'''

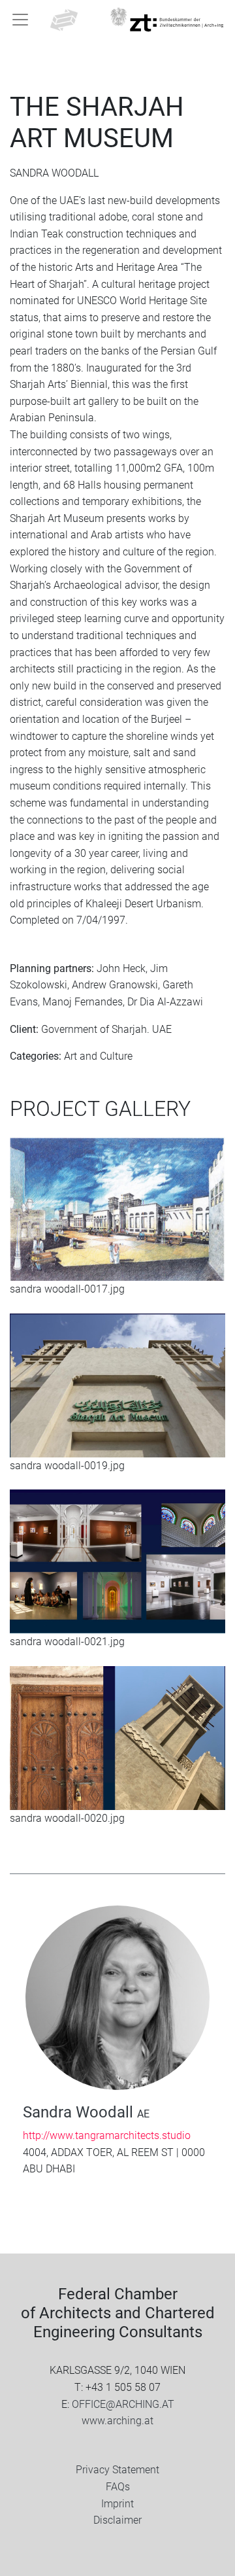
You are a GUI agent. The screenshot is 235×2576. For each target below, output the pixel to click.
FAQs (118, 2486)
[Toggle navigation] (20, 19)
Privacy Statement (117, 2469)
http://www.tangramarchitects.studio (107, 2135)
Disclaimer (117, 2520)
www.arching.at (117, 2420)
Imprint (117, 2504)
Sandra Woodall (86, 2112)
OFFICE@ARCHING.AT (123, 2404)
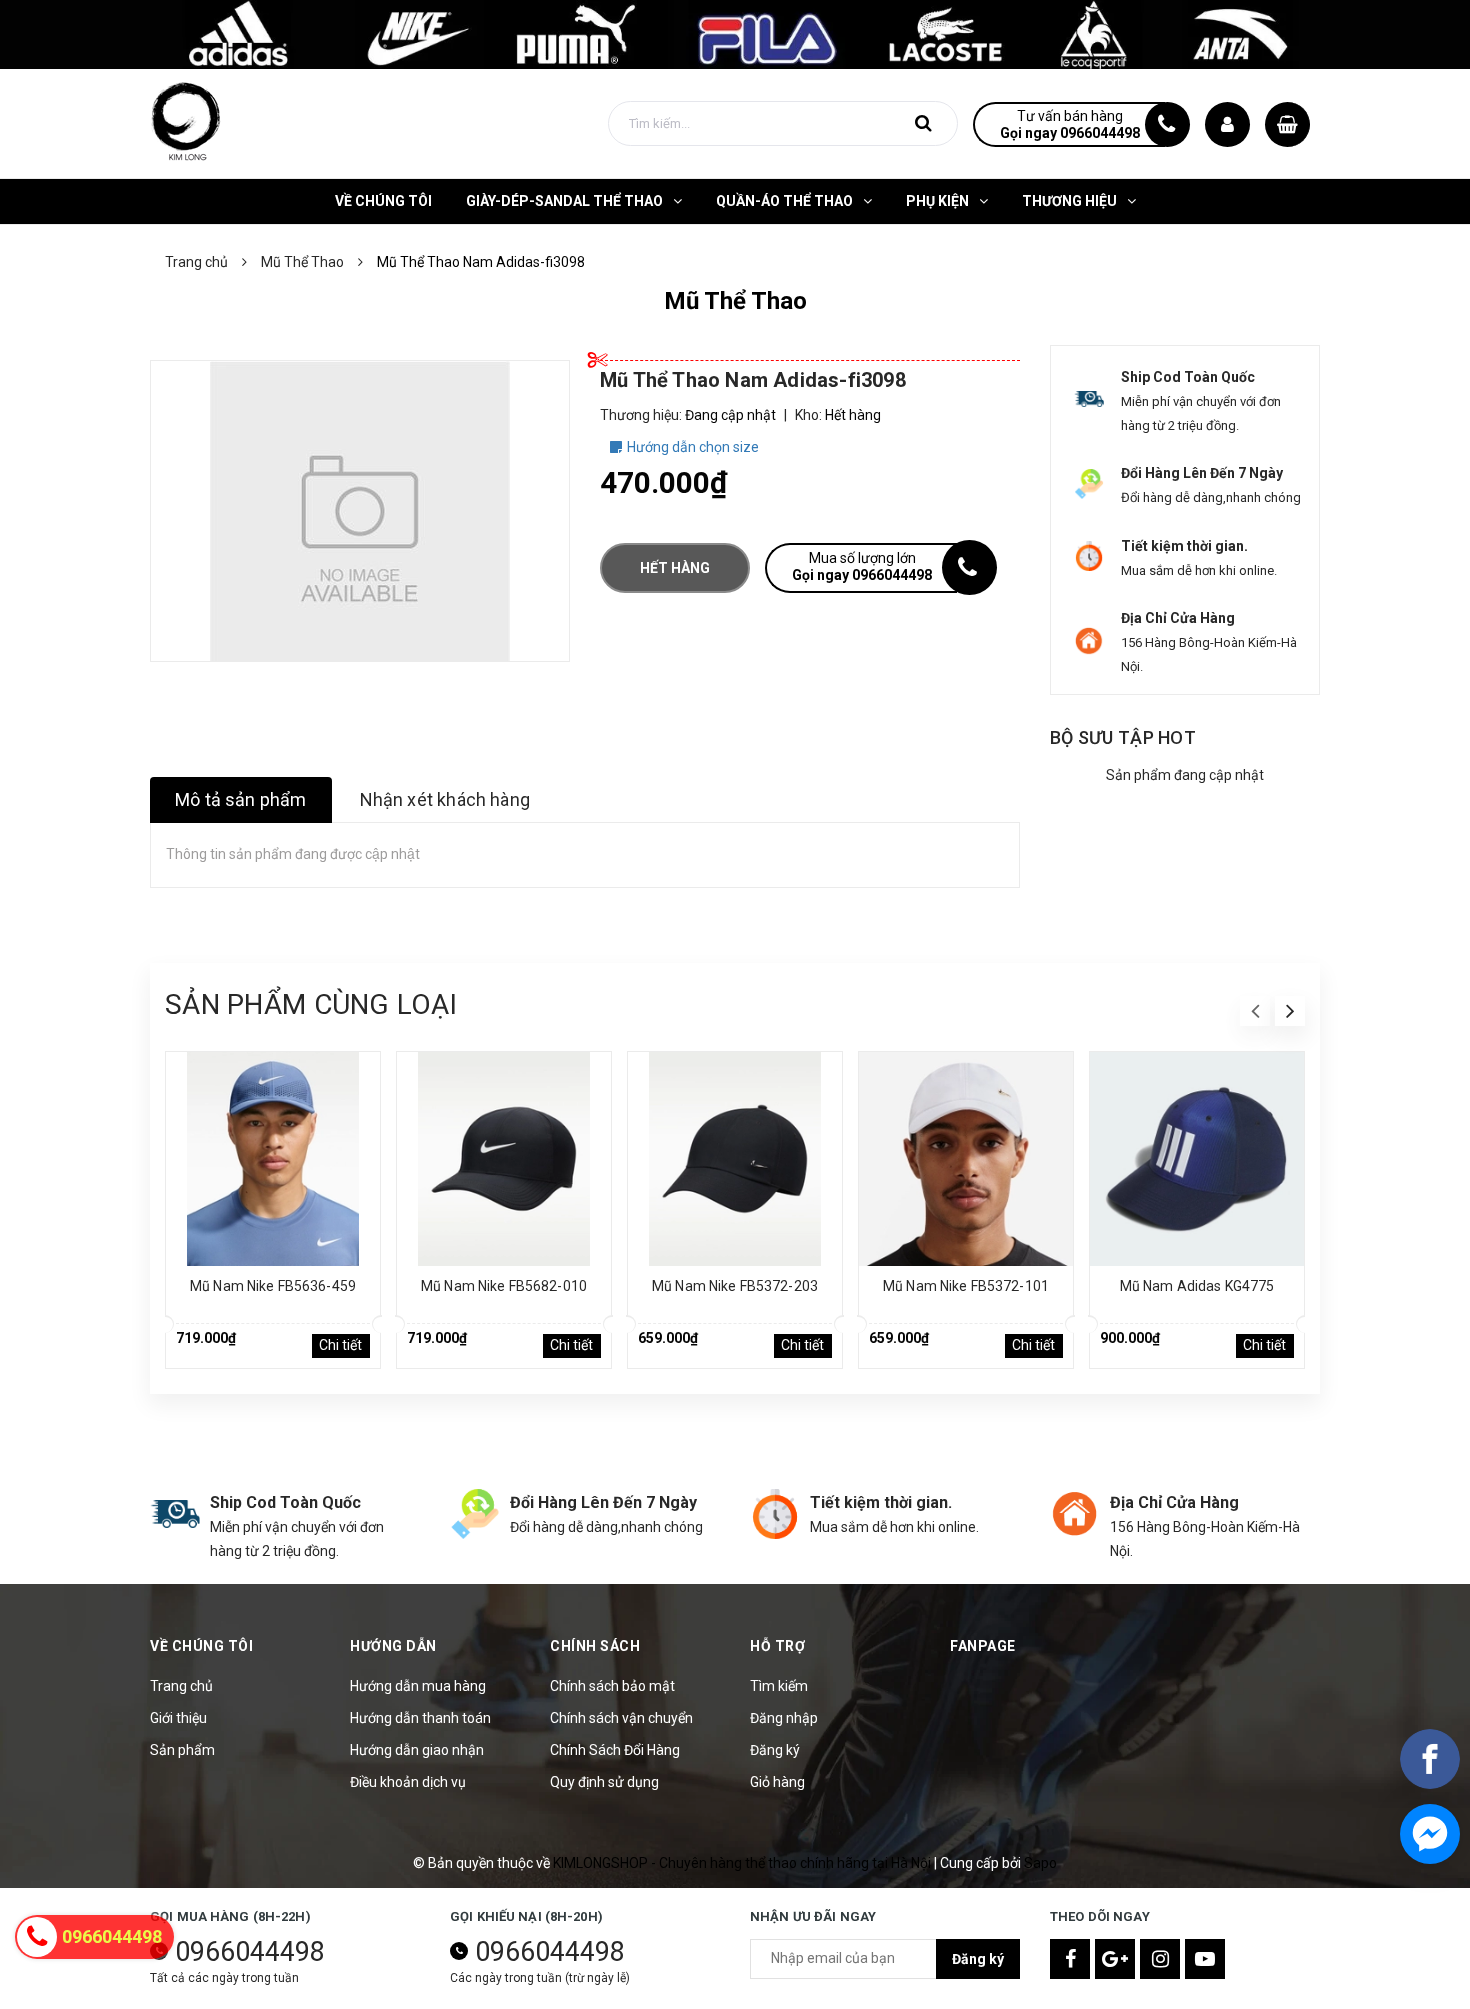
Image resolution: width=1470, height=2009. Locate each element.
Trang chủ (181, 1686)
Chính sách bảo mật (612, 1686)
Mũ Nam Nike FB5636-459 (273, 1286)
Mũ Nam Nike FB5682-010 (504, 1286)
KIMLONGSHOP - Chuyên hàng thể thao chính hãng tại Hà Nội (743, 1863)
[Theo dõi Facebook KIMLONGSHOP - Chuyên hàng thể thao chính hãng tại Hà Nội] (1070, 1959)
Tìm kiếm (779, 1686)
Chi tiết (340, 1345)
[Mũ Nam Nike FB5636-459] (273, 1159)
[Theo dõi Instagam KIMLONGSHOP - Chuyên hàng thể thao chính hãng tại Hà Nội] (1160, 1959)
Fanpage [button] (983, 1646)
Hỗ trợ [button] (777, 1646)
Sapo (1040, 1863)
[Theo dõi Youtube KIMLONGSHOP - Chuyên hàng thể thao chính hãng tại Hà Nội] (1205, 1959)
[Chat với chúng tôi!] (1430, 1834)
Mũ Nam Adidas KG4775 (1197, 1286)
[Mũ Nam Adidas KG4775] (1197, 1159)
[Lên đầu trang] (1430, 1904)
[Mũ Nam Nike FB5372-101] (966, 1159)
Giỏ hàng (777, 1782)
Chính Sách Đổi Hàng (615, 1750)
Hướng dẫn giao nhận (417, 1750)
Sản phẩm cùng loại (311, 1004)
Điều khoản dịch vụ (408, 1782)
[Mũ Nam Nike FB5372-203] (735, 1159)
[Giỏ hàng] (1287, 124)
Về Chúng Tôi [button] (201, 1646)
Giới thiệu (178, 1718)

'''

→ WHAT IS REQUIRED:
Write out, without alteration, the line that contains "Image resolution: width=1470, height=2009." and all subsequent lines down to the end of the data above.

→ TASK SOLUTION:
Image resolution: width=1470, height=2009. Locate each element.
Trang chủ (181, 1686)
Chính sách bảo mật (612, 1686)
Mũ Nam Nike FB5636-459 (273, 1286)
Mũ Nam Nike FB5682-010 (504, 1286)
KIMLONGSHOP - Chuyên hàng thể thao chính hãng tại Hà Nội (743, 1863)
[Theo dõi Facebook KIMLONGSHOP - Chuyên hàng thể thao chính hãng tại Hà Nội] (1070, 1959)
Tìm kiếm (779, 1686)
Chi tiết (340, 1345)
[Mũ Nam Nike FB5636-459] (273, 1159)
[Theo dõi Instagam KIMLONGSHOP - Chuyên hàng thể thao chính hãng tại Hà Nội] (1160, 1959)
Fanpage [button] (983, 1646)
Hỗ trợ [button] (777, 1646)
Sapo (1040, 1863)
[Theo dõi Youtube KIMLONGSHOP - Chuyên hàng thể thao chính hãng tại Hà Nội] (1205, 1959)
[Chat với chúng tôi!] (1430, 1834)
Mũ Nam Adidas KG4775 (1197, 1286)
[Mũ Nam Adidas KG4775] (1197, 1159)
[Lên đầu trang] (1430, 1904)
[Mũ Nam Nike FB5372-101] (966, 1159)
Giỏ hàng (777, 1782)
Chính Sách Đổi Hàng (615, 1750)
Hướng dẫn giao nhận (417, 1750)
Sản phẩm cùng loại (311, 1004)
Điều khoản dịch vụ (408, 1782)
[Mũ Nam Nike FB5372-203] (735, 1159)
[Giỏ hàng] (1287, 124)
Về Chúng Tôi [button] (201, 1646)
Giới thiệu (178, 1718)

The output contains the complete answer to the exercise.